**Exercise objective**
Without changing a single character, write out every record below.

Segment Start: Material supplied

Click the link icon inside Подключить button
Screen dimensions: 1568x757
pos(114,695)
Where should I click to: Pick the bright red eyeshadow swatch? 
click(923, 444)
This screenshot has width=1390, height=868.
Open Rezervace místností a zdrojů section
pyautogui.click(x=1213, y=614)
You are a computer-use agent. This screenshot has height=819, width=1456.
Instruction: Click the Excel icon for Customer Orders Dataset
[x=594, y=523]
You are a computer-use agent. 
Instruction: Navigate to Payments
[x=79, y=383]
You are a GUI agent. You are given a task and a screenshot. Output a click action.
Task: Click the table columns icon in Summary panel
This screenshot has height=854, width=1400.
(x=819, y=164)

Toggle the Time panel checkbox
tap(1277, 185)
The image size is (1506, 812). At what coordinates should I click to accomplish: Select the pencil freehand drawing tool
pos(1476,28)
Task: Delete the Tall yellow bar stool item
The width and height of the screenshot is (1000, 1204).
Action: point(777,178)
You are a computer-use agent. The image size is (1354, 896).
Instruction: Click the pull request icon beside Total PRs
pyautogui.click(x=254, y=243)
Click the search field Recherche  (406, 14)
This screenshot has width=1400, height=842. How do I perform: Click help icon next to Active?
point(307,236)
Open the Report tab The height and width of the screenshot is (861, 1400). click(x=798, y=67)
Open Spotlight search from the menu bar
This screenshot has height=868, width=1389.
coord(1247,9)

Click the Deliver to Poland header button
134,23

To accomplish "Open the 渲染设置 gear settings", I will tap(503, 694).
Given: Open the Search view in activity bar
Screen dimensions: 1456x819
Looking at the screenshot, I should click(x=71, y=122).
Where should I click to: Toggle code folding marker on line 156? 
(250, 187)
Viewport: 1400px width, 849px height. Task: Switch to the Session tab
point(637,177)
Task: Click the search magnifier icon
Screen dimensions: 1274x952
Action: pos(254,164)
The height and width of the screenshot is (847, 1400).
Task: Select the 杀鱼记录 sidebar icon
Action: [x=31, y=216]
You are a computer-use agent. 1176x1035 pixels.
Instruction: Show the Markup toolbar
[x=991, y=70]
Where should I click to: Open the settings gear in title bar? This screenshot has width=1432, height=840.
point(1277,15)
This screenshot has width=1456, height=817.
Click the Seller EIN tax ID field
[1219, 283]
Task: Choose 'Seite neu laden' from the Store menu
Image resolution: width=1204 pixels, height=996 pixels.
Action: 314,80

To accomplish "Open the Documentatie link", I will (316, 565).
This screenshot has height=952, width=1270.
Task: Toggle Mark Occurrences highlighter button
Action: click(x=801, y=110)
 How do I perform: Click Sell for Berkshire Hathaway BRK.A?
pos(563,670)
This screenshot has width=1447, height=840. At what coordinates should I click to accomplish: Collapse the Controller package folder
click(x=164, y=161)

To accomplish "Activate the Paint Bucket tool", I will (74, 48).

Segment End: Material supplied

**Response to this task**
Click the link icon inside Подключить button
Screen dimensions: 1568x757
pos(114,695)
Where should I click to: Pick the bright red eyeshadow swatch? 
click(923, 444)
This screenshot has width=1390, height=868.
Open Rezervace místností a zdrojů section
pyautogui.click(x=1213, y=614)
You are a computer-use agent. This screenshot has height=819, width=1456.
Instruction: Click the Excel icon for Customer Orders Dataset
[x=594, y=523]
You are a computer-use agent. 
Instruction: Navigate to Payments
[x=79, y=383]
You are a GUI agent. You are given a task and a screenshot. Output a click action.
Task: Click the table columns icon in Summary panel
This screenshot has height=854, width=1400.
(x=819, y=164)

Toggle the Time panel checkbox
tap(1277, 185)
The image size is (1506, 812). At what coordinates should I click to accomplish: Select the pencil freehand drawing tool
pos(1476,28)
Task: Delete the Tall yellow bar stool item
The width and height of the screenshot is (1000, 1204).
Action: point(777,178)
You are a computer-use agent. The image size is (1354, 896).
Instruction: Click the pull request icon beside Total PRs
pyautogui.click(x=254, y=243)
Click the search field Recherche  (406, 14)
This screenshot has width=1400, height=842. How do I perform: Click help icon next to Active?
point(307,236)
Open the Report tab The height and width of the screenshot is (861, 1400). click(x=798, y=67)
Open Spotlight search from the menu bar
This screenshot has height=868, width=1389.
coord(1247,9)

Click the Deliver to Poland header button
134,23

To accomplish "Open the 渲染设置 gear settings", I will tap(503, 694).
Given: Open the Search view in activity bar
Screen dimensions: 1456x819
Looking at the screenshot, I should click(x=71, y=122).
Where should I click to: Toggle code folding marker on line 156? 
(250, 187)
Viewport: 1400px width, 849px height. Task: Switch to the Session tab
point(637,177)
Task: Click the search magnifier icon
Screen dimensions: 1274x952
Action: pos(254,164)
The height and width of the screenshot is (847, 1400).
Task: Select the 杀鱼记录 sidebar icon
Action: [x=31, y=216]
You are a computer-use agent. 1176x1035 pixels.
Instruction: Show the Markup toolbar
[x=991, y=70]
Where should I click to: Open the settings gear in title bar? This screenshot has width=1432, height=840.
point(1277,15)
This screenshot has width=1456, height=817.
Click the Seller EIN tax ID field
[1219, 283]
Task: Choose 'Seite neu laden' from the Store menu
Image resolution: width=1204 pixels, height=996 pixels.
Action: 314,80

To accomplish "Open the Documentatie link", I will (316, 565).
This screenshot has height=952, width=1270.
Task: Toggle Mark Occurrences highlighter button
Action: click(x=801, y=110)
 How do I perform: Click Sell for Berkshire Hathaway BRK.A?
pos(563,670)
This screenshot has width=1447, height=840. At what coordinates should I click to accomplish: Collapse the Controller package folder
click(x=164, y=161)

To accomplish "Activate the Paint Bucket tool", I will (74, 48).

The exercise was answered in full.